╭─ FRAGMENTO DE LECTURA

Frente a los juzgados de Plaza de Castilla de Madrid se ha congregado un grupo de chicos y chicas que gritan con pancartas en las manos. El retablo que componen este 15 de marzo de 2019, bajo el sol vertical de uno de esos días excitantes y limpios del invierno de Madrid, es el de la horda modernista que revoloteaba alrededor de Max Estrella venida a través de los espejos del callejón del Gato. Quieren atraer la atención de la gente. Bailan en corro como indios que llaman a la lluvia y gritan una consigna extraña: «¡Liberad a nuestro ano!», mientras agitan pancartas ante los peatones para que lean su proclama: «#FREEANO».

Una señora que pasa les desea suerte para ese tal «Fernando». Pero no, ¡señora!, no es Fernando el camarada que declara ante el juez en los intestinos del edificio, y tampoco el esfínter de nadie, por suerte. Ano es Anónimo García, aunque su nombre de guerra se ha quedado fuera, en la calle, junto al diminutivo escatológico que sus amigos usan para referirse a él. En el juzgado solo tiene el nombre de su DNI, que algunos de sus amigos ni siquiera sabrían deletrear.

╰─
╭─ DATOS RECOPILADOS

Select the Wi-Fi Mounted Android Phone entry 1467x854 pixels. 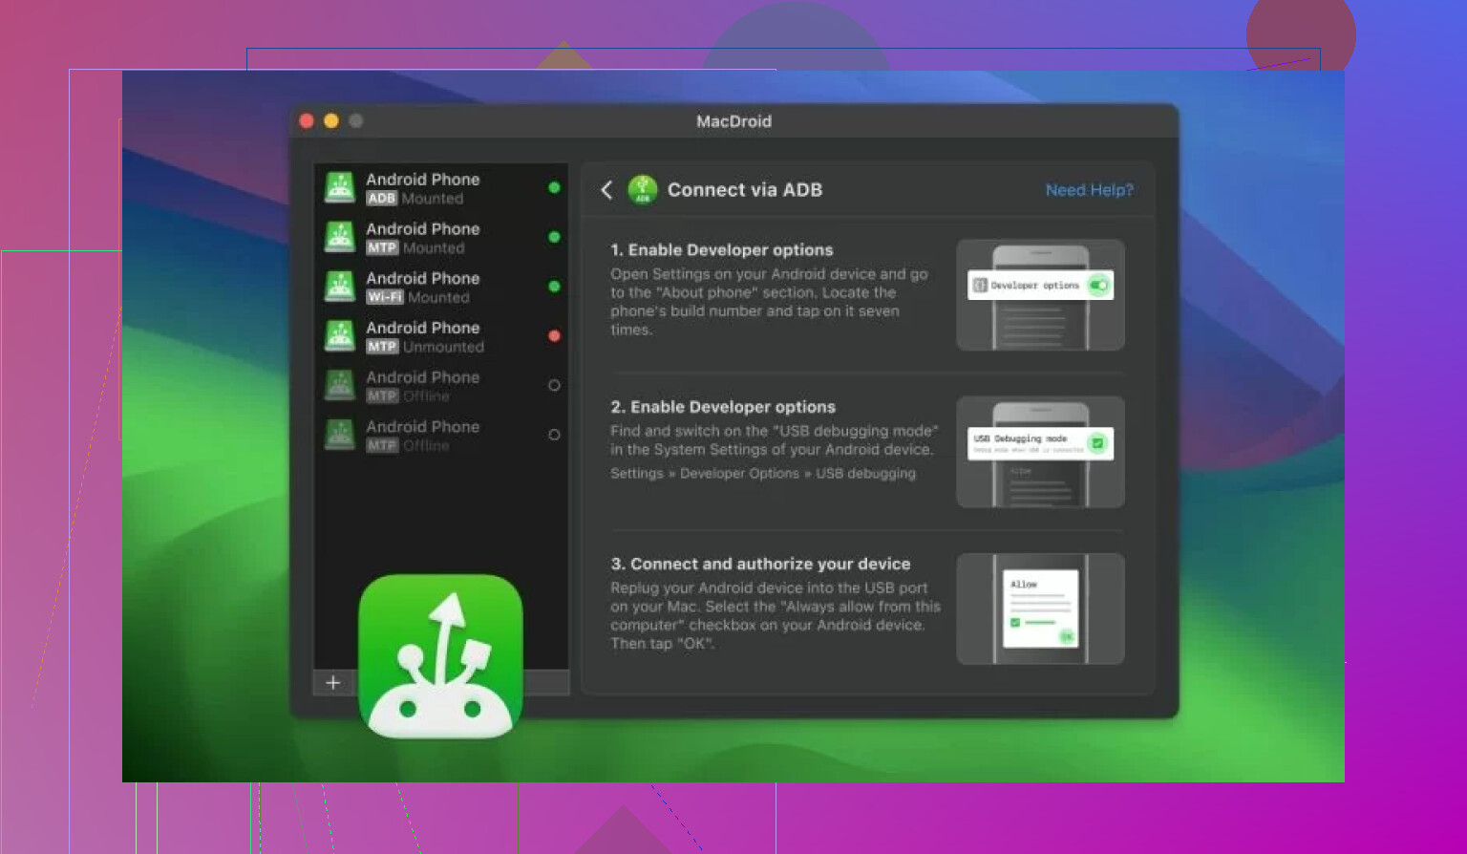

╰─

**ACTIVIDADES PROPUESTAS:**
**a.** Transcribe sin cambios el pasaje del texto sobre la protesta ante los juzgados de Plaza de Castilla que empieza en «Una señora que» y termina en «siquiera sabrían deletrear.».
**b.** Continúa el texto sobre la protesta ante los juzgados de Plaza de Castilla a partir de su última oración.

**RESPUESTAS:**
**a.**
Una señora que pasa les desea suerte para ese tal «Fernando». Pero no, ¡señora!, no es Fernando el camarada que declara ante el juez en los intestinos del edificio, y tampoco el esfínter de nadie, por suerte. Ano es Anónimo García, aunque su nombre de guerra se ha quedado fuera, en la calle, junto al diminutivo escatológico que sus amigos usan para referirse a él. En el juzgado solo tiene el nombre de su DNI, que algunos de sus amigos ni siquiera sabrían deletrear.

**b.**
Aunque trata de conservar su pose irónica, su sonrisa impenetrable y su elocuencia inocentona, sin seudónimo ya no tiene máscara: todo lo demás se descompone. Para alguien habituado al alias, el juzgado ofrece una experiencia de desnudez desapacible. En el banquillo no puede hablar en el idioma retorcido que su grupo bautizó como ultrarracionalismo, y aunque fueron el seudónimo y la ironía los que lo arrastraron ante el juez, no será Anónimo quien pague el pato, sino él, y no lo castigarán por las palabras de su corazón o los actos de su voluntad, sino por una ironía diabólica que Anónimo tejió hasta enredarlo todo.

Hoy el asunto sigue pareciendo una broma, pero su futuro es un laberinto que se construye a cada paso que da. Con las risas y las bromas, Anónimo García ha ocultado a sus camaradas su preocupación. Tal vez se la oculta también a sí mismo, pero lleva unos días durmiendo mal pese a las palabras tranquilizadoras de su abogado. La denuncia es una estupidez, ningún juez le daría bola, lo sabe, pero en su cerebro sigue encendida una alarma desobediente. Un piloto rojo indica que algo va mal. ¿Qué puede ser?

Mientras sus secuaces ultrarracionalistas arman alboroto en la plaza, él trata de estar atento a los detalles del interior del juzgado. El comediante y la víctima de un extraño proceso judicial se escinden en su interior. Una parte de Anónimo tiene tembleque mientras la otra em-pieza a imaginar formas divertidas de contarlo todo cuando salga. Le asombra el desbarajuste que ha encontrado en el interior. Oficinas y almacenes se confunden en pasillos sembrados de puertas con carteles numerados. Solo falta el olor a coliflor recocida y las vecinas vocingleras tendiendo la ropa entre pilas de documentos para completar el escena-rio de El proceso de Kafka.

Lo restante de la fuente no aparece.